After a difficult first half of the year in which hundreds of billions of dollars in market value vanished, Apple is back in its usual position as the market leader, and private investors are a key factor in the comeback.
Shares of the iPhone manufacturer have increased 27% since mid-June, outperforming both the S&P 500 Index and the Nasdaq 100 Index. As a result, Apple is now once again the most valuable firm in the world and is close to posting a profit for the year as a result. Currently, Apple is only down 7.2% in 2022, versus a decline of 19% for the Nasdaq 100.
After Apple’s quarterly earnings were better than anticipated, its shares enjoyed a relief rally, and their continued strength underscores Wall Street’s confidence in the company’s capacity to continue generating significant profits. Individual investors have rushed to the stock, helping to spark recent rises in speculative areas of the market.
Data scientist Lucas Mantle at Vanda Research, which tracks investor posture, stated that “retail investors have been strong buyers of Apple over the past couple of months, first seeking to buy the fall, then buying into the recent recovery.”
Data from Vanda Research shows that over the previous month, Apple has frequently been among the stocks most frequently bought by that group.
Apple’s profit forecasts have remained constant, while those for other mega-cap companies and the technology industry more broadly have decreased. This is despite worries about a future recession in the US and dangers associated with supply chains in China.
According to information gathered by Bloomberg, the average forecast for Apple’s earnings-per-share for the upcoming year has decreased by less than 1% over the past month, compared to drops of approximately 4% for Microsoft and 7% for Amazon.

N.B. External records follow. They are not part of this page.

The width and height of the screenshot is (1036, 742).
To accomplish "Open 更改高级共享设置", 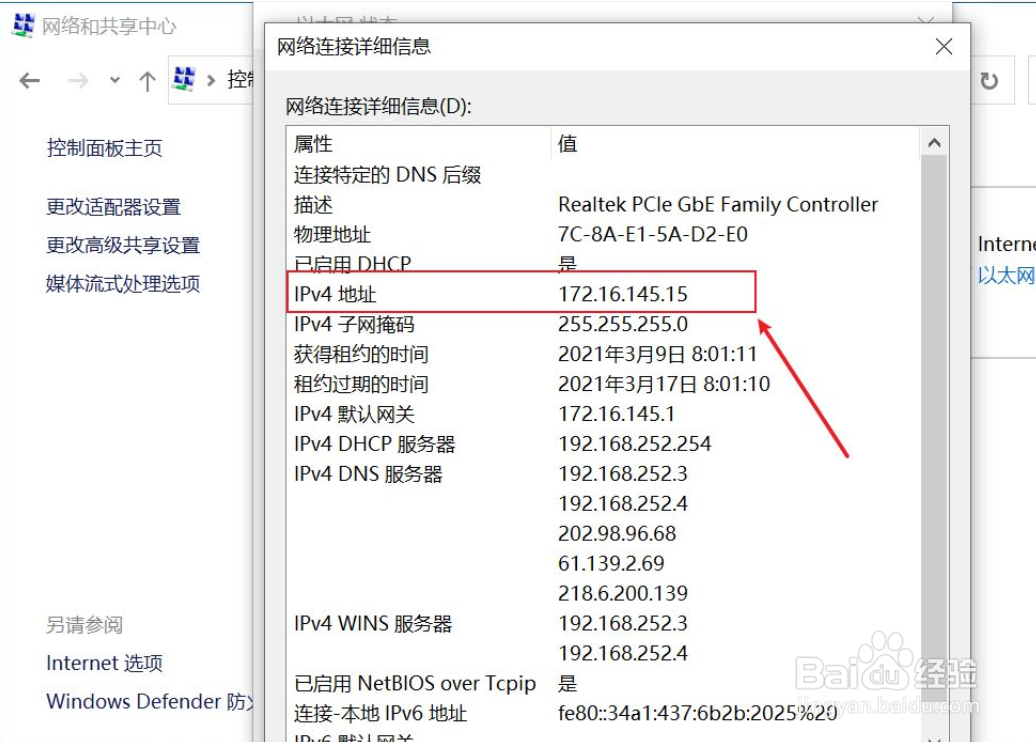I will (x=122, y=245).
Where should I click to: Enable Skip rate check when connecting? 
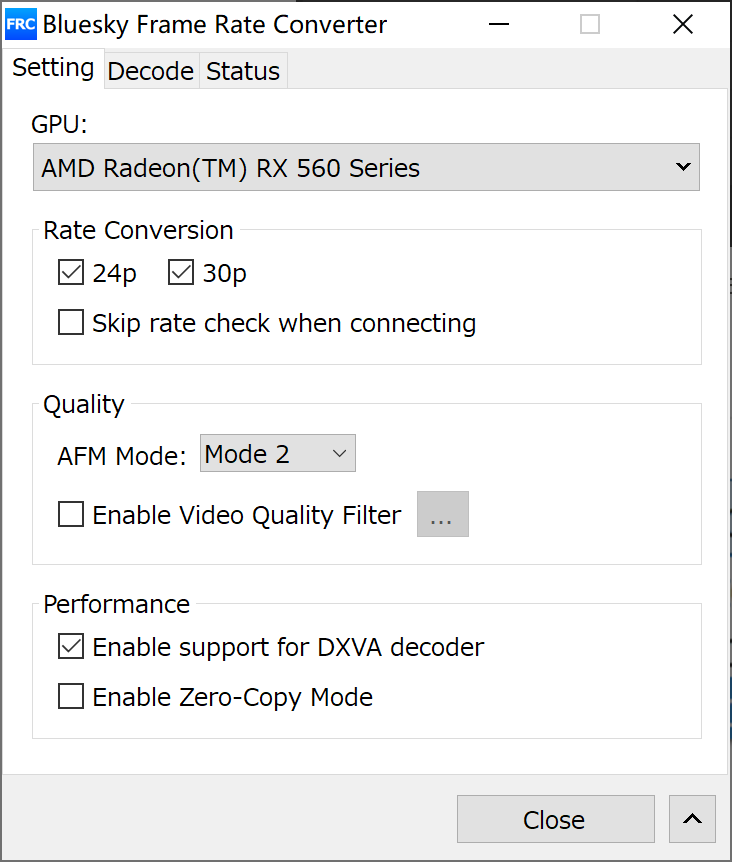72,323
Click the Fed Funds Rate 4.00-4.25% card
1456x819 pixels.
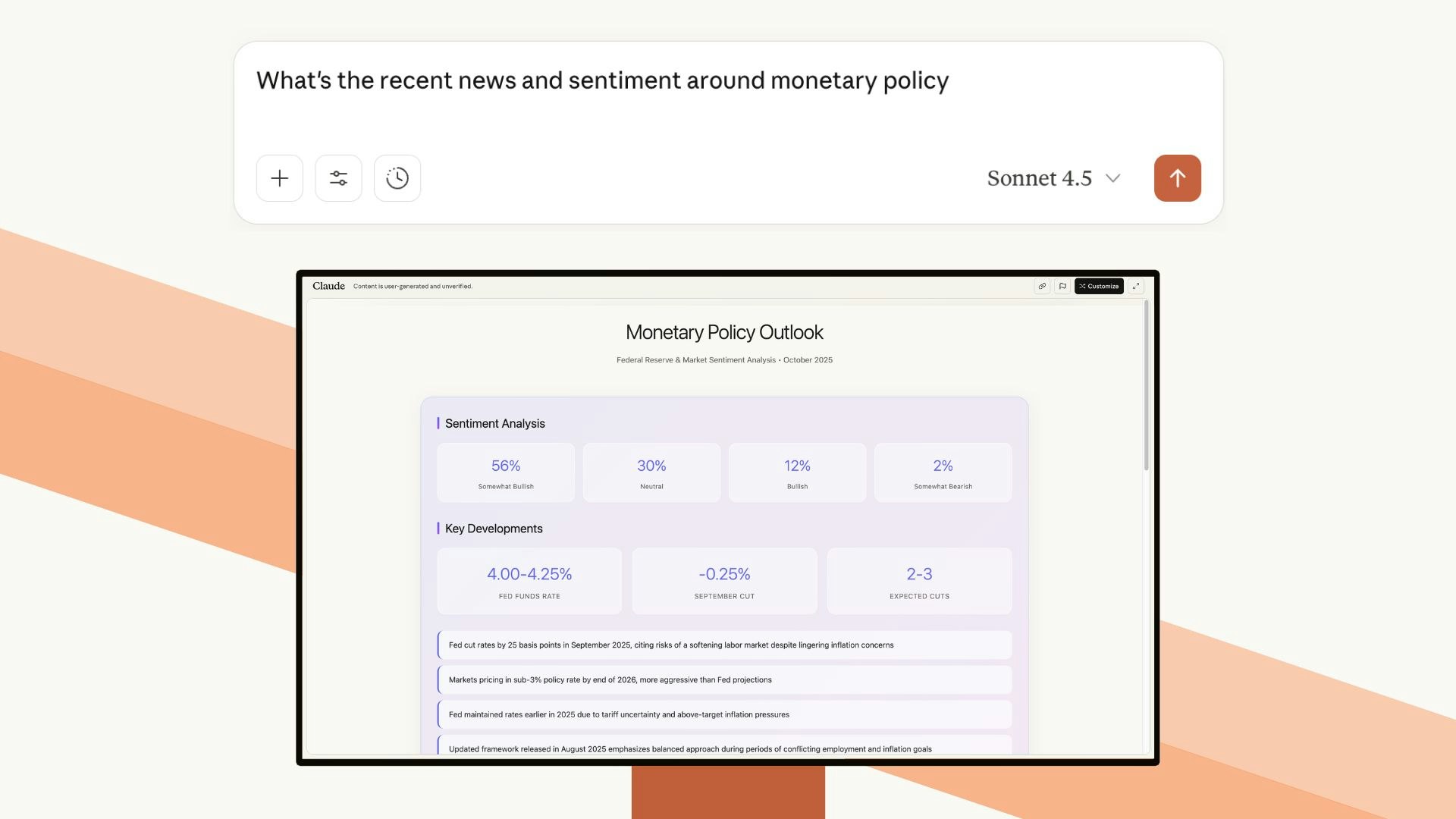(529, 581)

Apple’s enormous cash flows, which have enabled the corporation to return more than $80 billion to shareholders in the form of dividends and share repurchases in the first three quarters of the current fiscal year, are undoubtedly enticing to mom-and-pop traders.
However, obtaining a share of that cash geyser is not free. The 10-year average is 17 times, but Apple is currently trading at a much higher 26 times, with profits expected over the next 12 months. The S&P 500, in contrast, is valued at roughly 17.5 times profits.
With a market capitalization of $2.6 trillion, Apple once again eclipsed Saudi Aramco, the world’s largest oil corporation, in July. The $3 trillion valuation, which only a few months ago appeared like an almost unattainable goal, is now 13% away.